Most vampire movies suck like most porn, the pleasures of the flesh drained of all life. Fortunately there’s “Daughters of Darkness,” starring the intoxicating Delphine Seyrig as the blonde, femme fatale Countess Elizabeth Bathory, Harry Kümel’s very-70s flick is a sexy roundelay akin to Radley Metzger’s 1973 soft-core “Score,” only in this case the hungry horny couple are the blood lusty Countess and her secretary/lover/protégé Ilona Harczy played by Andrea Rau (with lips to rival Angelina Jolie’s – someone get Brangelina a vampire movie already!), looking like a knockoff Lulu with her flapper haircut. The objects of their carnal obsession, newlyweds Stefan (John Karlen, resembling a cross between Michael J. Fox and Andrew McCarthy but, alas, born a decade too early for a John Hughes film) and Valerie (Danielle Ouimet — think Elke Sommer with a French accent) may be unwitting, but Stefan especially is far from innocent. Which gives the standard vampire set up of “Daughters of Darkness” a compelling mystery twist.

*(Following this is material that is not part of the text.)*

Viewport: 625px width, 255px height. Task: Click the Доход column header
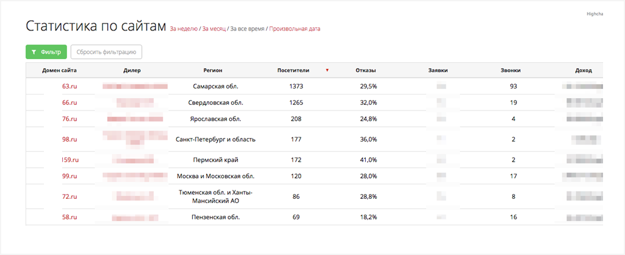584,71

And also like Metzger’s “Score,” Kümel’s film is a sumptuous melodrama with a thumping sexual vibe through and through. The tone is set right from the start: an appropriately blue-hued sex scene, jump cuts from Valerie’s ecstatically grasping hand back to naked entwined torsos, Stefan virtually devouring his young bride, burrowing his head into the heaving flesh of her chest, going for the jugular without drawing blood. The entire atmosphere of the film is steamy, as visceral as the Florida summer of “Body Heat.” From the rising and falling suspense string score to the lush, sensuous colors and velvet fabrics of the European resort, as cavernous and creepy as the Overlook Hotel; from the fluid camerawork, the grand high angle and long shots, the noir shadows, the close ups on Seyrig’s flawless face, a playful pixie vixen, nails and lips forever painted blood red.

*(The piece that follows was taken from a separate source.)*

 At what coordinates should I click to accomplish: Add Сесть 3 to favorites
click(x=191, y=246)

And boy does Seyrig work those feline fingernails. Even as Stefan dodges introducing Valerie to his disapproving and mysteriously elusive mother, the Oedipal layers run deep. Countess Bathory, placing herself behind Stefan seated in a plush armchair in the front parlor, practically seduces the young man with her hands, fingers dancing along his sweater-clad chest, intimately rubbing his arms, as she and the rich playboy wax rhapsodically about the historical torture and ritual murder of virgins for blood, eyes closed in ecstasy (and both ignoring Valerie as she begs, “Stop! No! Stop!” – attempting in vain to break the hypnosis). The few actual sex scenes pale in comparison to this hot-blooded, erotic encounter.

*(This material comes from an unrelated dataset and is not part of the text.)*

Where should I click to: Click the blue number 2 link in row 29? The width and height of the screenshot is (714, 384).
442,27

Yet even golden ingénue Valerie is a bit of a pervert at heart. “You actually enjoyed seeing that dead girl’s body,” she accuses Stefan, explaining why she suddenly fears him as they ride the bus back from Bruges where they just happened to witness the coroners removing the corpse of the latest throat slashing victim. “Just like you enjoy telling me,” Stefan snaps back. “We’re getting to know each other,” he adds before brushing away her hand – that is now reaching for his crotch!
“Daughters of Darkness” seems to say that even the most innocent among us are less than saints, thus ripe for evil’s picking. “I’m just an outmoded character,” the Countess sighs as her silver sequin, mirror ball dress catches the light, defiantly shooting rays at the camera. Though the sly smile on her lips suggests otherwise, that inside every virgin lurks an insatiable slut – and, of course, that vamps never go out of style.